Glad to see they made it


----------



## wallemom (Jul 24, 2009)

they made it yes, but let me assure you that i was not stupid with this whole thing it was just a surprise and i wasnt prepared for them! although this has been stress full and sad at the same time i am delighted to have the babies i do and i am glad that mom is doing great. maybe years from now (when my son is a lot older) i will consider have a few litters a year, but as for right now i think my little boy is a bit young for this. and just to clear everything up this wasnt a planned pregnancy! 

now we only have one problem! we need to put our house up for sale and the babies are not ready to go to homes yet they have about 2 1/2 weeks left. we are moving in March and we have to get everything ready to list the house! on top of that we have to paint the room that they are in. this was very unexpected! we need to put the house up soon or we might not sell it in time. i know it is not safe to move them but how are we going to do this and not cause any problems?


----------



## Darth Vader (Sep 8, 2008)

Cute hedgehogs there.


----------



## shetland (Sep 2, 2008)

Your babies are absolutely beautiful!


----------



## strawberryfields (Oct 3, 2009)

If you aren't moving until March, I'm sure it would be okay to list your house with the babies.

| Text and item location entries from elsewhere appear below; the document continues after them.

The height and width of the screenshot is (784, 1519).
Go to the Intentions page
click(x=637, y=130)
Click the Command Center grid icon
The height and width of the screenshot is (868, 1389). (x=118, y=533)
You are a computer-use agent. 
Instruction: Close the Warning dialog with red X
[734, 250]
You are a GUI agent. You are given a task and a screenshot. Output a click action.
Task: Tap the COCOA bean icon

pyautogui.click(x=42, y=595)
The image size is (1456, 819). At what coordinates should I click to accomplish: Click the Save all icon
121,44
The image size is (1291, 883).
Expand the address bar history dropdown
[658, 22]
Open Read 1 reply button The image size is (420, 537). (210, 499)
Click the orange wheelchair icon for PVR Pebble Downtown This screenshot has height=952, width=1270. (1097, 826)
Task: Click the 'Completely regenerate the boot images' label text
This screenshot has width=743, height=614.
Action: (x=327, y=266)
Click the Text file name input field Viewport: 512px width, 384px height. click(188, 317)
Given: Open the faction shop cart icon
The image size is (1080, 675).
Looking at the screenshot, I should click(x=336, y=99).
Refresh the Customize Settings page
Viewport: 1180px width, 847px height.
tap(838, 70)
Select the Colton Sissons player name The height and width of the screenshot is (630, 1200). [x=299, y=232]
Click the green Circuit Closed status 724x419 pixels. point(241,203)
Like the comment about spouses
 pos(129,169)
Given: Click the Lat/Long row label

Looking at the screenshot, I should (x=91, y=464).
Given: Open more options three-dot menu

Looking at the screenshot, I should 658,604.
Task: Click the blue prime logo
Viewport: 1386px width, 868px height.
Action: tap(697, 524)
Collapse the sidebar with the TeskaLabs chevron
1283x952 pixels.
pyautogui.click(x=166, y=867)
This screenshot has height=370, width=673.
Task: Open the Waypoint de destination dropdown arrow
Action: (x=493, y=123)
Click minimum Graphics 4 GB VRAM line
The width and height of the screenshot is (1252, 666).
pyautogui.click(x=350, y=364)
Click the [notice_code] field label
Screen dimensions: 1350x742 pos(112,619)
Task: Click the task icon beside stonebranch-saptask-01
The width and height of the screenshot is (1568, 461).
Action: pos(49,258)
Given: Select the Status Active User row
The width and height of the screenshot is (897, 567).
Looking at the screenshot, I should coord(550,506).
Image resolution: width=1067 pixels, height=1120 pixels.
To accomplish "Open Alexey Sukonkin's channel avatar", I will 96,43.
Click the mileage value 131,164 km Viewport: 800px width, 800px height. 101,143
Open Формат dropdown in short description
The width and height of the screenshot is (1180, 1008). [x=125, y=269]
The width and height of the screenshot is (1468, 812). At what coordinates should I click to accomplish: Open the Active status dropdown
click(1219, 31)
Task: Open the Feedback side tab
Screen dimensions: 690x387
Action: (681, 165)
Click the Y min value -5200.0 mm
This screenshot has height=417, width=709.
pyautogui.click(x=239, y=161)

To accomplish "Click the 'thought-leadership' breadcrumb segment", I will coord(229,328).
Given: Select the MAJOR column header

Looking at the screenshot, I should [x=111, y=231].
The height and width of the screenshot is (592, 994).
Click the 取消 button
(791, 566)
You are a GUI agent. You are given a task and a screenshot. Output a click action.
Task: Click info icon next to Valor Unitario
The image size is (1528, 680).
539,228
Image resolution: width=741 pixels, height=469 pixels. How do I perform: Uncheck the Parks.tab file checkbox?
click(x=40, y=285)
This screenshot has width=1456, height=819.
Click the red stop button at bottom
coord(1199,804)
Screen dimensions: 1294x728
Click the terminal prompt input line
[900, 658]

Potential buyers won't be offended by baby hedgies! :lol: And they'll be off to their new homes in a matter of a few weeks, long before March comes around.

As far as moving them to paint the room, would it be okay to move the whole cage setup to another room, so that the mommy and babies can stay together? I'm not a breeder, but if they're up and walking around, it might be okay to move the cage. I don't think that would disturb the litter as much as it would if you moved the cage when they were still newborns. But I am NOT A BREEDER so that could possibly be bad advice! :lol: You could contact one of the breeders that are members of this forum, or one of the breeders on Hedgehog Central's breeder list. They're all very happy to answer questions you have about the babies so you could ask if it's safe to move them.

I definitely wouldn't paint the room with them in there though!


----------